Toyama, Moe, Hamaoka, Yuho, Katoh, Hironori
Biochemical and biophysical research communications 2019 v.508 no.3 pp. 715-721
cadherins, cell aggregates, cell growth, epidermal growth factor, gene deletion, gene overexpression, glioblastoma, humans, receptor protein-tyrosine kinase, small interfering RNA
EphA3, a member of the Eph family of receptor tyrosine kinases, has been reported to be overexpressed in some human cancers including glioblastoma.
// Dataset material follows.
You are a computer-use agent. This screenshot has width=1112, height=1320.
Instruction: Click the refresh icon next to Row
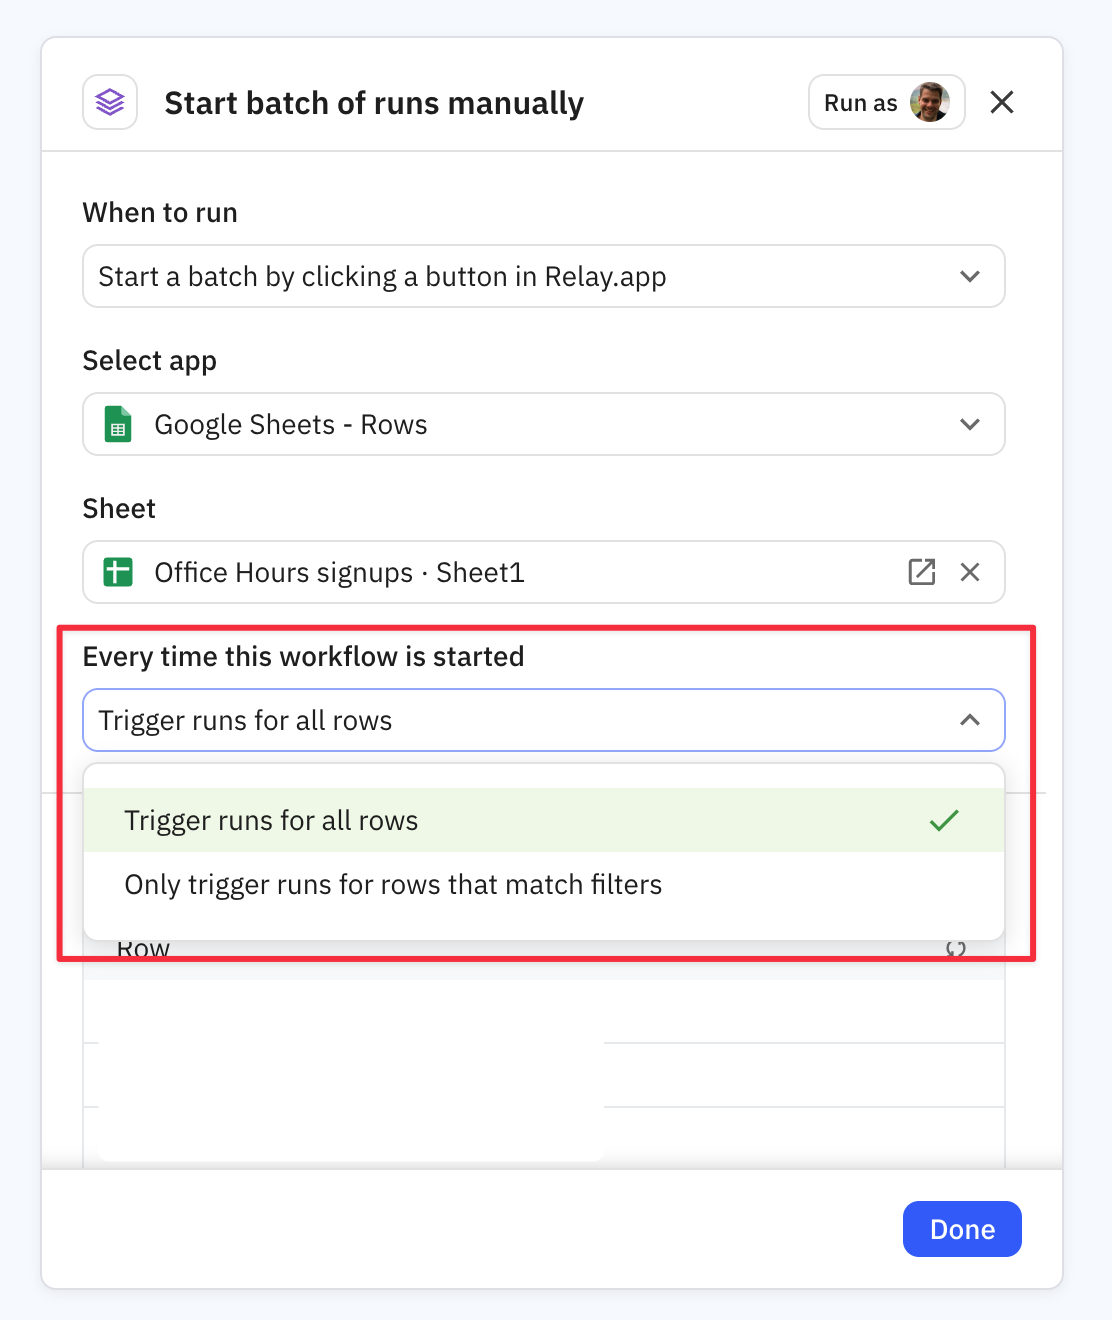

Here, we found that expression of EphA3 is up-regulated in response to epidermal growth factor (EGF) stimulation and promotes formation of cell aggregates in suspension culture of glioblastoma cells. Suppression of EphA3 expression by short hairpin RNA-mediated knockdown or CRISPR/Cas9-mediated gene deletion inhibited EGF-induced promotion of cell aggregate formation, whereas overexpression of EphA3 promoted formation of cell aggregates in suspension culture. EGF-induced EphA3 expression and promotion of cell aggregate formation required Akt activity. Furthermore, N-cadherin, whose expression was regulated by EGF and EphA3, contributed to the formation of cell aggregates in suspension culture. These results suggest that the regulation of EphA3 expression plays a critical role in glioblastoma cell growth in non-adherent conditions.